▶ _Stored records_
┌──

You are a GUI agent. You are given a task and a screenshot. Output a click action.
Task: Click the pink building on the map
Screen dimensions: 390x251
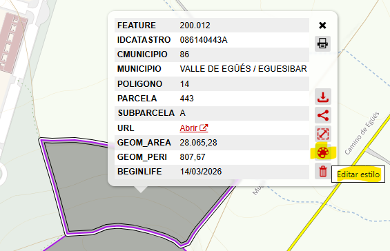click(11, 42)
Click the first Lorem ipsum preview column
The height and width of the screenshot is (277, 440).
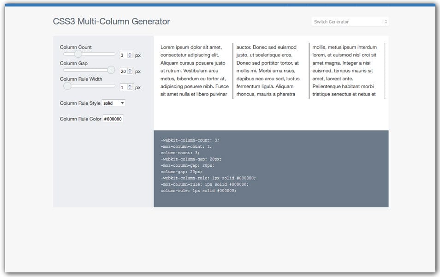pos(194,69)
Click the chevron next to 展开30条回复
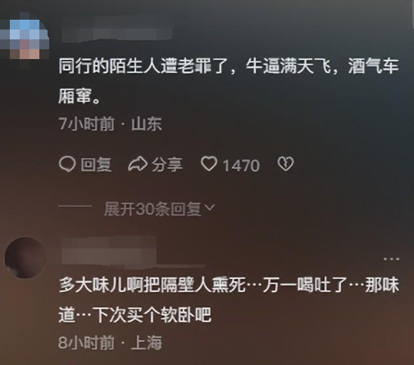 coord(210,208)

└──

▶ _WORK REQUEST_
Repeat the records above exactly, omitting every picture.

▶ _TASK RESULT_
You are a GUI agent. You are given a task and a screenshot. Output a click action.
Task: Click the pink building on the map
Screen dimensions: 390x251
click(11, 42)
Click the first Lorem ipsum preview column
The height and width of the screenshot is (277, 440).
pos(194,69)
Click the chevron next to 展开30条回复
 coord(210,208)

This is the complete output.